Review group studying improvements to care and support for people with learning disabilities, autistic spectrum disorder and Asberger syndrome

THE early findings of a new Joint Lothian Learning Disability Strategy Review were discussed at Lothian NHS Board meeting today.

The review is assessing options for change to specific services to meet increased demand for people with learning disabilities, autism spectrum disorder and asperger syndrome.

Among the suggestions raised so far by the review are the creation of a single £10m plus budget for the commissioning of learning disability services for those with the most complex needs and the foundation of a new Partnership board where service users and their families would be represented equally alongside care professionals.

The board is to be asked to endorse plans to launch a public consultation phase for the review, which was instigated jointly by NHS Lothian, City of Edinburgh Council, West Lothian Council, East Lothian Council and Midlothian Council.

The four local authorities will also have to endorse the decision to move to a public consultation phase on the review.

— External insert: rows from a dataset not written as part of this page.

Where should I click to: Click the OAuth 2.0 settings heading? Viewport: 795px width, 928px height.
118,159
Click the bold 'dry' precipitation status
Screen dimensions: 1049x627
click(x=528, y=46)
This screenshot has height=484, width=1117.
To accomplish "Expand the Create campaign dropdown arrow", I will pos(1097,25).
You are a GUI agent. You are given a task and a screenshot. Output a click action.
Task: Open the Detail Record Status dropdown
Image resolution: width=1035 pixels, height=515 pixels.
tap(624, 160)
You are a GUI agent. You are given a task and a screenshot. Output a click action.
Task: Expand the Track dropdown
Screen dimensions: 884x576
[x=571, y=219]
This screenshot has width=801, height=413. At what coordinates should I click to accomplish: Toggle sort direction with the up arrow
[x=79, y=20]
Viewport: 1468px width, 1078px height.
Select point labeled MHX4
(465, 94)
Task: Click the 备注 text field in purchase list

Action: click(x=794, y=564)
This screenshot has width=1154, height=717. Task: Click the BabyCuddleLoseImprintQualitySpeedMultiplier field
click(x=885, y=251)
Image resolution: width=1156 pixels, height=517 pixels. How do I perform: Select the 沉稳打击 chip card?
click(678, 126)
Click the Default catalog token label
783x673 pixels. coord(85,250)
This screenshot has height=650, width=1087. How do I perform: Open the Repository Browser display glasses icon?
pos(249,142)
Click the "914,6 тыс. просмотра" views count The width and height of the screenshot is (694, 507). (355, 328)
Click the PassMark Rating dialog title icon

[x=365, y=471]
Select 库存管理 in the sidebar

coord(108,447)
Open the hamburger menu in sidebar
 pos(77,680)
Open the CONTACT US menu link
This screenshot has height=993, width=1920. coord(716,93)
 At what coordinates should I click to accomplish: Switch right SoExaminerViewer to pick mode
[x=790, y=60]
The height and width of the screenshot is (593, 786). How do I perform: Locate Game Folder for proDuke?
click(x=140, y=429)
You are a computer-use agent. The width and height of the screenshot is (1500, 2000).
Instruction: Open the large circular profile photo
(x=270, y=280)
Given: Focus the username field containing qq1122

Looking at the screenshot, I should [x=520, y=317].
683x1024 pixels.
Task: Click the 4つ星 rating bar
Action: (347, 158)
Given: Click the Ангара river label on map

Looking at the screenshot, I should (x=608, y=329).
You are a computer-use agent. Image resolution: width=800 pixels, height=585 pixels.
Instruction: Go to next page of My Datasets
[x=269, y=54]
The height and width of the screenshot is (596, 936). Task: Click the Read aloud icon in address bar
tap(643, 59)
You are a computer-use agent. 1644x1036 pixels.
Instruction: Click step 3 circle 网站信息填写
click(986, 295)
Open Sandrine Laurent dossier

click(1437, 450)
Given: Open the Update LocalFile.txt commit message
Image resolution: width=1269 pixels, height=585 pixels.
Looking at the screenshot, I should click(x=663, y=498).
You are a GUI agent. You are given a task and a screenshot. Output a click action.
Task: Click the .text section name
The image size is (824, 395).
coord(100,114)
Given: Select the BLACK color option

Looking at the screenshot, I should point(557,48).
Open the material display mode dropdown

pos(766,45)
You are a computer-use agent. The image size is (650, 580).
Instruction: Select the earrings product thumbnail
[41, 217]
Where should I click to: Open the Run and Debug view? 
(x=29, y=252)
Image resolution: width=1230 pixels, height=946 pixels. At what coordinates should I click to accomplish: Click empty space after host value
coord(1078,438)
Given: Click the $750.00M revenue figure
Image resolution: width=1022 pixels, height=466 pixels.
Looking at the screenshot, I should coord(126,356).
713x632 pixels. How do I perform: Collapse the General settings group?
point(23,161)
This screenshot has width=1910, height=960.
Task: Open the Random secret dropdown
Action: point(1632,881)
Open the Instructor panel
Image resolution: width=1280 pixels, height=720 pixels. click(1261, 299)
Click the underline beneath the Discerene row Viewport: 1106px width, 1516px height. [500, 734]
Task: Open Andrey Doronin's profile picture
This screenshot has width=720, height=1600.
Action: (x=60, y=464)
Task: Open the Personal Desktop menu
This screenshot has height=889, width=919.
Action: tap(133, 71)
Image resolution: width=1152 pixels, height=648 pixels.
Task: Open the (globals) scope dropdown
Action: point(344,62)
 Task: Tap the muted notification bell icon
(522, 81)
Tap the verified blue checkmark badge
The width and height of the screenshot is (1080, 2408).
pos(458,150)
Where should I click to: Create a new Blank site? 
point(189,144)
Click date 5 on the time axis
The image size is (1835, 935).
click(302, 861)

Chris Bruce, Head of Integration and Performance, Community Care, NHS Lothian, said:

"People with learning disabilities have responded enthusiastically to the invitation to engage in the present review of learning disability services across Lothian. One theme to emerge has been the recommended development of a joint commissioning approach for services for all people with learning disabilities with complex needs. This should promote greater joint working.
"The creation of a Learning Disability Partnership Board has also attracted considerable interest. This board would consist of people with learning disabilities, parents and family carers sitting alongside health and social care professionals. If this proposal is supported, it could be set up by January 2008."

The proposals need to go through several approval stages, both within NHS Lothian and its partner local authorities, before potential implementation.

Over 200 individuals (including significant numbers of people with learning disabilities, autism spectrum disorder and asperger syndrome and their carers) have contributed to the work of the strategy review so far.

NHS Lothian has been commended for being swift in the past to implement new thinking in learning disability services. It was the first board in Scotland to work with council partners to build up small community-based facilities or arrangements so that patients could move on allowing the board to shut down the large institutions.